Manufacturing and import substitution are on the rise in Russia
My forecast for Russia's growth in 2015 is very far from the consensus of western and Russian analysts and you can read more about it here. One of the main differences in my model was the role domestic manufacturing and import substitution will play this year. This week we have seen some strong evidence that these are well under-way.
Partly as a result of Russia's sanctions on the west and partly because of the ruble exchange rate, domestic food producers have been ramping up production. This January saw meat production up by 21%, preserved vegetables by 47%, cheeses by 35% and fish by 7%. Elsewhere in the sector Finish yogurt company Valio was forced to switch its production from Finland to Russia as a result of the sanctions. Consequently, the import of meat in January fell by 5 times. The number of different Russian food brands grew by 8% in 2014 and their market share grew between 2 to 10% depending on the segment—for instance the number of Russian cheese brands grew by 12.8%.
The number of Russians opting to partake on a domestic holiday rather than traveling abroad will increase by 30 to 50%—that is an extra 10 to 20 million according to the government tourism agency. Meanwhile, the number of outbound Russian tourists fell by 30% to 50% in January.
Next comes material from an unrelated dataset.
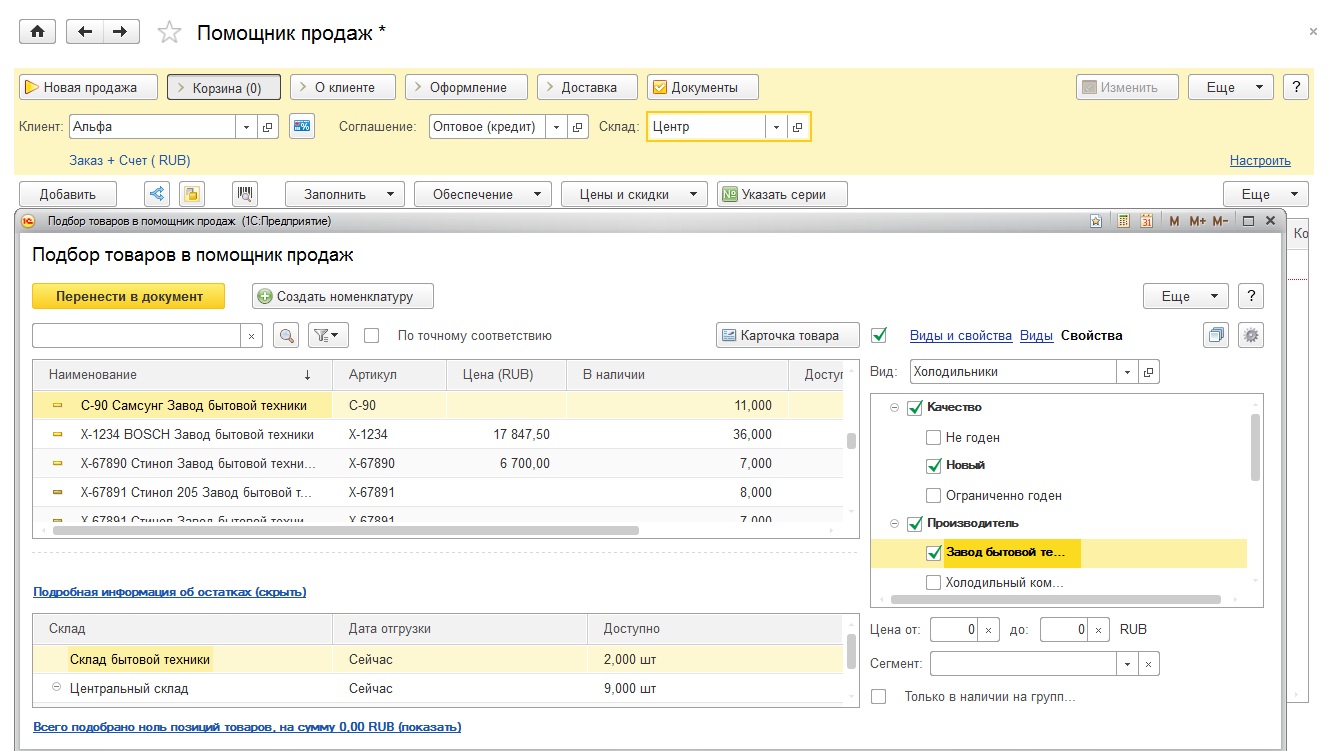
Task: Check the Не годен quality option
Action: click(x=934, y=437)
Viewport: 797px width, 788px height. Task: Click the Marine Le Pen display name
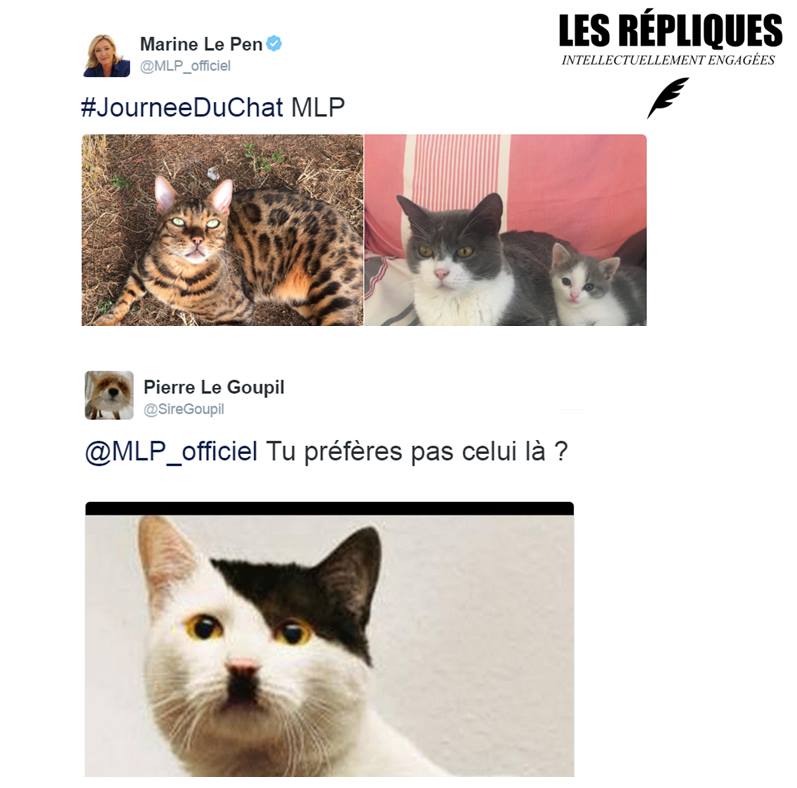click(x=201, y=44)
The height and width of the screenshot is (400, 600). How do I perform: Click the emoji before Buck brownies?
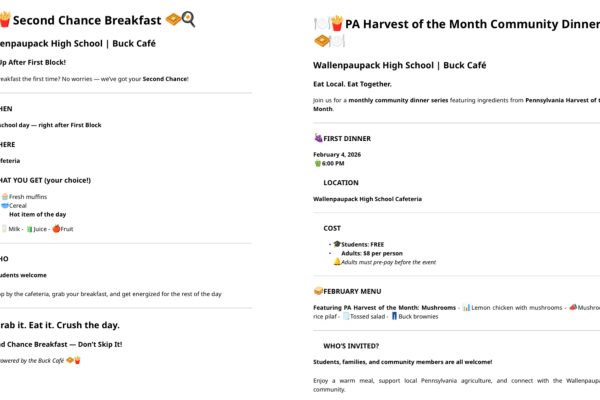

Nissan have announced today that they have started the process of exporting Russian produced cars to Scandanavia. This follows local producer AvtoVaz's plans to increase production by 39% in 2015, and truck maker Kamaz announced that they doubled exports in the 4th quarter and expect the trend to improve further in 2015. Meanwhile Gaz group have announced they will start their first exports to the Balkans in the 2nd quarter of this year. Chinese auto-producers currently have projects to build factories with capacity of more than 450,000 cars produced annually in Russia underway.
These are just some of the stories that have hit the headlines.